STI's (1/18) Flashcards
What are common causes of urethritis?
Urethritis = uretheral inflammation
Gonorrhea, chlamydia, and mycoplasma genitalium are common causes
What is Neisseria gonorrhoeae?
Gram negative diplococcic, kidney bean shaped
Aerobic, non-motile, non spore forming
Require CO2 enriched atmosphere for optimal growth; oxidase positive; ferments glucose only v. N. meningitidis which also ferments maltose
2nd most common STI
Recurrent infection is common bc of asymptomatic infected person as reservoir (especially men)
What features of N. gonorrhea lead to pathogenesis?
Pilin: attaches to membrane
Porin: induces endocytosis
OPA: opacity related proteins, binds epithelial cells
IgA protease in secretions produces host IgA
How do you diagnose gonococcal infection?

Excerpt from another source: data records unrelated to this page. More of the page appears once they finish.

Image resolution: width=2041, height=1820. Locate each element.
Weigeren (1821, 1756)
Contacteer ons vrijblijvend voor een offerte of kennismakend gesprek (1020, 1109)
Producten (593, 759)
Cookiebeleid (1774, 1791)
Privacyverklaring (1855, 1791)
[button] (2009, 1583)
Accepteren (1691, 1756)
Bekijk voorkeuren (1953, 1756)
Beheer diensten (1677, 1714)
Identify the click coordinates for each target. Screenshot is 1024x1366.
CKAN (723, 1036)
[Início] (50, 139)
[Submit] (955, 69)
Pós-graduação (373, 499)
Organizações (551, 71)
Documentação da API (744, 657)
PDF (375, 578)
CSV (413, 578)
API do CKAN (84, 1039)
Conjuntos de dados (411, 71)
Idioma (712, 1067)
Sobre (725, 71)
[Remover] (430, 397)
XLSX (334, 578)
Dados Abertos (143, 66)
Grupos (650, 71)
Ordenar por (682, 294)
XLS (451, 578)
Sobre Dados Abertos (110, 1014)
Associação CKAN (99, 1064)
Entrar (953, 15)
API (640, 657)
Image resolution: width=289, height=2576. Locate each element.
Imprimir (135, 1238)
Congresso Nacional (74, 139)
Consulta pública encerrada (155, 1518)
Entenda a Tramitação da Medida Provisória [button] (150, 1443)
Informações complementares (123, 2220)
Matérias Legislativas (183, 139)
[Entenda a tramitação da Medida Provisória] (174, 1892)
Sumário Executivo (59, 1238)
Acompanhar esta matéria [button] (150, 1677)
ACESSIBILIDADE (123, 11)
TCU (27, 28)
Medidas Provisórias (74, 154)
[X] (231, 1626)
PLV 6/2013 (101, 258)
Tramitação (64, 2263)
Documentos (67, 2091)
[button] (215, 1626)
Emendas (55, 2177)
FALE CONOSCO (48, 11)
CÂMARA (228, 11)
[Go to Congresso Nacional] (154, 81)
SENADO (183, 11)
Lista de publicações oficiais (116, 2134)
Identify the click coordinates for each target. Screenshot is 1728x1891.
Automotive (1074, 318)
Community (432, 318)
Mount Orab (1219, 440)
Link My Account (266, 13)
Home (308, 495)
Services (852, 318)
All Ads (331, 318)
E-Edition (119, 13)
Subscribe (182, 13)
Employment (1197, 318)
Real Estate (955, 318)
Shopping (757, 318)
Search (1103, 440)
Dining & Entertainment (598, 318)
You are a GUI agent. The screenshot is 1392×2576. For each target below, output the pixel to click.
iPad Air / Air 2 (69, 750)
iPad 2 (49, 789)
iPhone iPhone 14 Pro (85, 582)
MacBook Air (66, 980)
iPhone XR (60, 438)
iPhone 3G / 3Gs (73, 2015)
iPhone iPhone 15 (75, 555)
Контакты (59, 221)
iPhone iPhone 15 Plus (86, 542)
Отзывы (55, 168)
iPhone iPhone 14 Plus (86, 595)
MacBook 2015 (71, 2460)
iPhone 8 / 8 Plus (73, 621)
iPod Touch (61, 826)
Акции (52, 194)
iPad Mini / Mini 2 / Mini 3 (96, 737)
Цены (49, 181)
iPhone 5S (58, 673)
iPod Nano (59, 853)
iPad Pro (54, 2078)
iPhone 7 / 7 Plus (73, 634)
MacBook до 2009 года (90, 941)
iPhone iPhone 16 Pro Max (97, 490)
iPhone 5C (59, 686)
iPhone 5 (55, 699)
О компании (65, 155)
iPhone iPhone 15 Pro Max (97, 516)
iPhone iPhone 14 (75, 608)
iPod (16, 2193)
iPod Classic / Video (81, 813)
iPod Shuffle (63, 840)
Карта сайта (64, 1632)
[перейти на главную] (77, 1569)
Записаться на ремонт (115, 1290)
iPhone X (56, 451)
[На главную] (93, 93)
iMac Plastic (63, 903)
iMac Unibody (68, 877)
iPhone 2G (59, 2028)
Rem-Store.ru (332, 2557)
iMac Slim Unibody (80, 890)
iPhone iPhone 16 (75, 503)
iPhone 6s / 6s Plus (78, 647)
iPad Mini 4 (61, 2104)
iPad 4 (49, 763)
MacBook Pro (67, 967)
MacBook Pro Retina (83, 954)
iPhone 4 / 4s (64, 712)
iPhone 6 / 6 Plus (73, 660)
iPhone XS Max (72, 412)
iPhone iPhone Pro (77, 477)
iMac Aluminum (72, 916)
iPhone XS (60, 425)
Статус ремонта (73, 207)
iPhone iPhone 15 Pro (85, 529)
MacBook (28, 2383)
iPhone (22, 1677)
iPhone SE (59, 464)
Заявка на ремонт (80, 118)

Gram stain is useful in men with GC urethritis, not women, bc there are other bacteria in the vagina that interfere with gram stain
Culture: from every orifice
Nucleic acid amplification assays: best method, can detect one organism, not FDA approved so validation study is required
What are the symptoms of gonorrhea?
Men: purulent urethral discharge, dysuria
Women: infects endocervix → increased vaginal discharge, frequency, dysuria, abd pain, vag bleeding
Co infection with chlamydia is 30%!
What are other manifestations of gonorrhea?
Epididymitis, prostatis
Bartholin’s gland abscess (gland that secretes mucous in vagina)
Pharyngeal infection
Rectal infection (proctitis)
PID (infertility, ectopic pregnancy)
Ophthalmia neonatorum
Disseminated infection
What is disseminated gonococcal infection?
Fever, pustular skin lesions, tenosyovitis, septic arthritis in 1-2 joints, endocarditis, meningitis
How do you treat gonorrhea?
3rd gen cephalosporins
Quinolones no longer used bc of resistance
2g azithromycin for uncomplicated GC
Presumptively treat for chlamydia: one dose of azithromycin or 7 day course of doxycycline
What is Chlaymdia trachomatis?
Obligate intracellular parasite
Most frequently reported infectious disease
Inner/outer membranes = similar to gram neg bacteria, but lack rigid peptidoglycan layer
What is the life cycle of chlamydia?
Elementary body gets in to ET cell, forms reticular body, organizes back into elementary body, exudes outside the cell and infects another cell
What are the clinical manifestations of Chlamydia?
Clinical manifestation is similar to gonorrhea (latent period is longer)
Urethritis, epididymitis, prostatitis, proctitis, PID in women
Cervicidis may be asymptomatic but then lead to PID, infertility, ectopic pregnancy
Reiter’s syndrome = autoimmune – arthritis, urethritis, uveitis, conjunctivitis, and skin lesions
Newborn inclusion conjunctivitis is not prevented by antimicrobial drops at birth
How do you diagnose chlamydia?
Nucleic acid amplification tests (test of choice – use urethral, cervical samples, urine and vaginal swabs… prefer to use combo NAAT assay for GC and chlamydia)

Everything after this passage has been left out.